As the myth unfolds, Cassandra foresaw the destruction of Troy by the Greeks; when the Trojans found the big wooden horse outside the gates of their city, Cassandra told them that Greeks will destroy them if they bring the horse into the city. The saying "Beware of Danaos (Greeks) bearing gifts" belongs to her. No one in Troy believed her, and the horse was wheeled into the city. We all know what happened afterwards, under the cover of night's darkness, the hidden soldiers emerged from the hollow wooden statue and open the gates to the Greek army. The city was sacked.

When Troy fell to the Greeks, Cassandra tried to find a shelter in Athena's Temple, but she was brutally abducted by Ajax and was brought to Agamemnon (King of the Greeks) as a concubine. Cassandra tells Agamemnon that he will be slain when he returns to Mycenae but he ignores her seemingly disturbed prophecies. He thought her words were nothing more than ravings of a hysterical princess prisoner. Agamemnon did not know that his wife Clytemnestra had taken a lover in his absence, and his wife and her lover plotted to kill him when Agamemnon arrived home. And they murdered him while he was taking a bath after his return. Cassandra was also murdered at the same time. Although there is a great amount of deceit and homicide in this myth, it is not the point of the story.

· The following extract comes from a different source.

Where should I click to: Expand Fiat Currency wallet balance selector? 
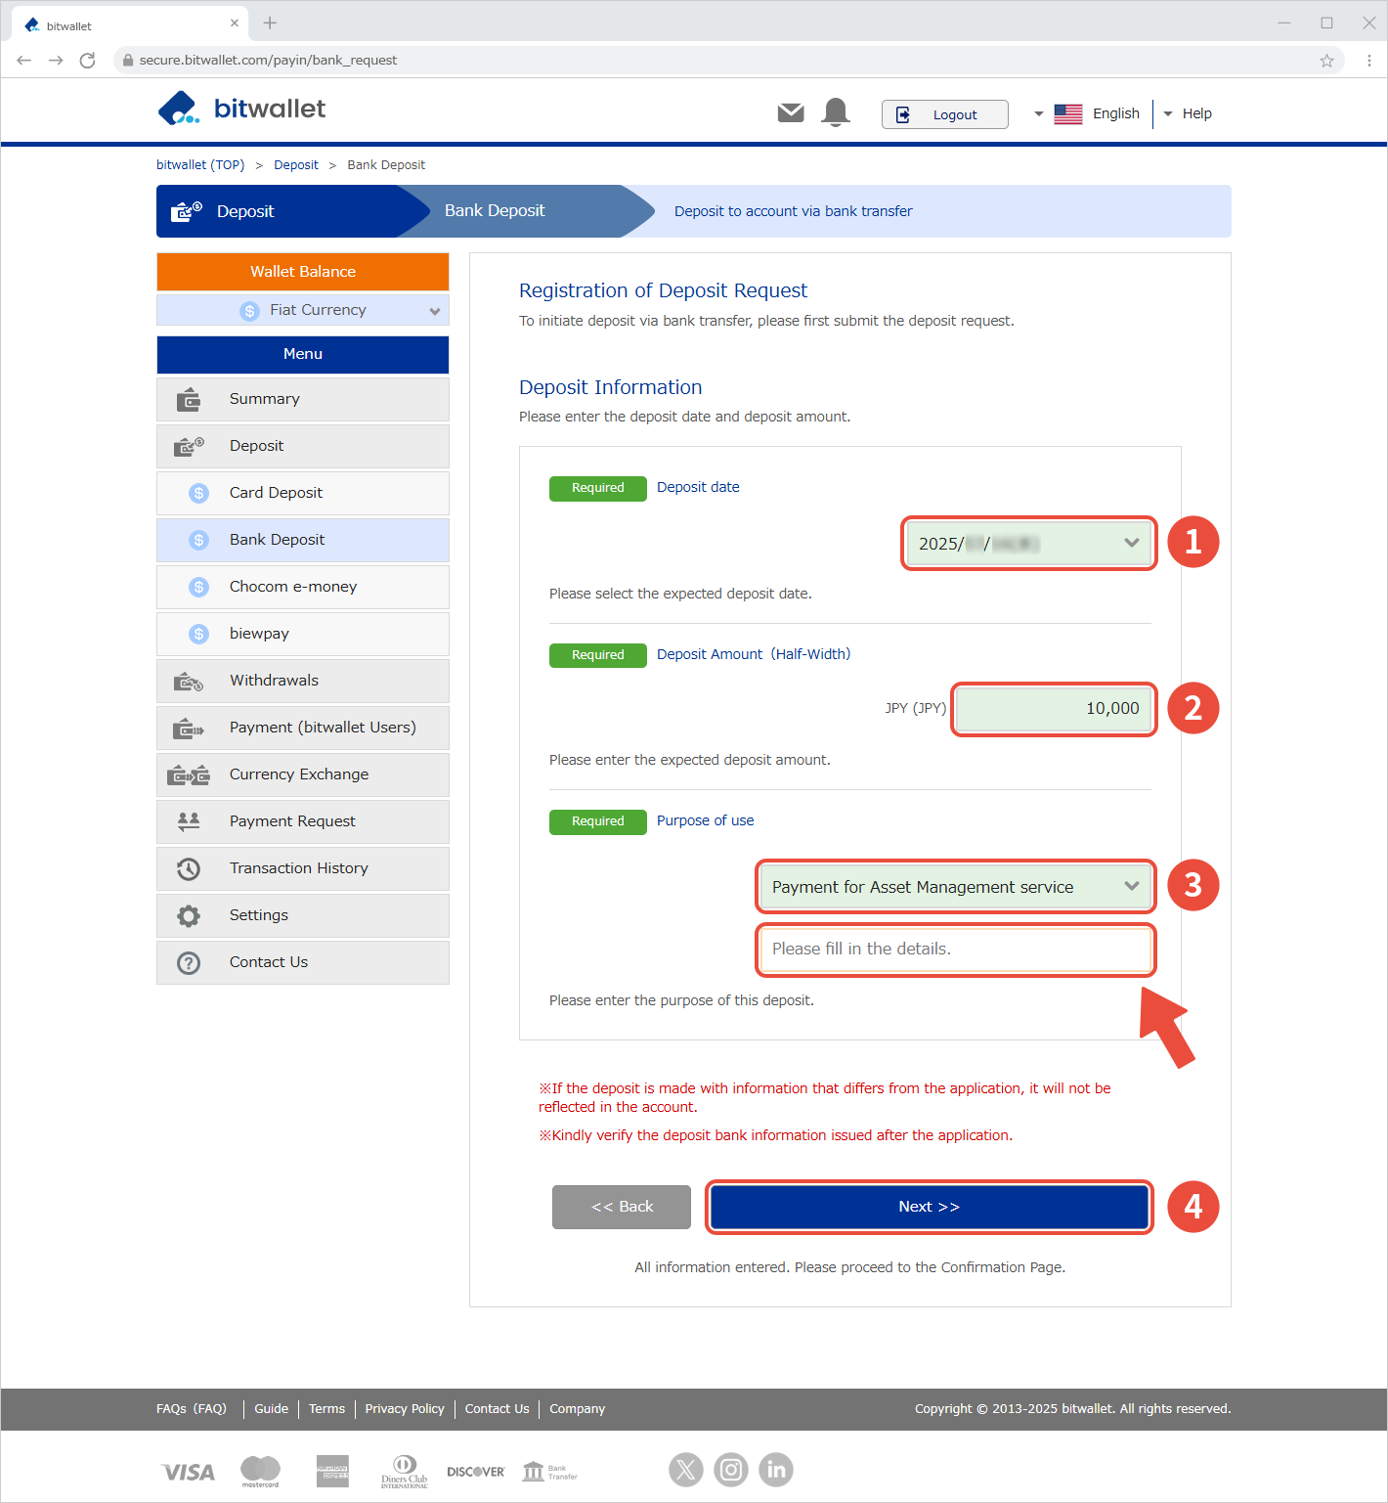coord(303,310)
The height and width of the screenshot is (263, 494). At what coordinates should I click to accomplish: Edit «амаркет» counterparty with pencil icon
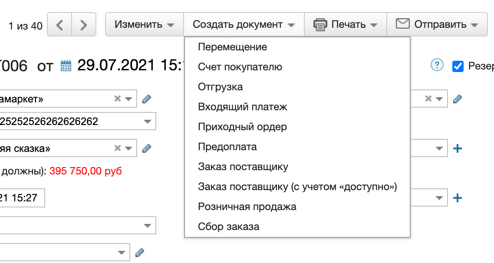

Cassandra's second sight is the feminine power of intuition. Apollo represents the left brain, the rational and clear thinking. We often refer to this kind of cognitive function as discernment or discriminatory sight. Cassandra refuses to make union with Apollo, a metaphor which means she refuses to recognize her own rational thought as it relates to her intuition. Intuition, if left unchecked, renders women boundary-less or lost; they cannot tell where their personal self starts and the world begins. No one could believe her ramblings even if they were true.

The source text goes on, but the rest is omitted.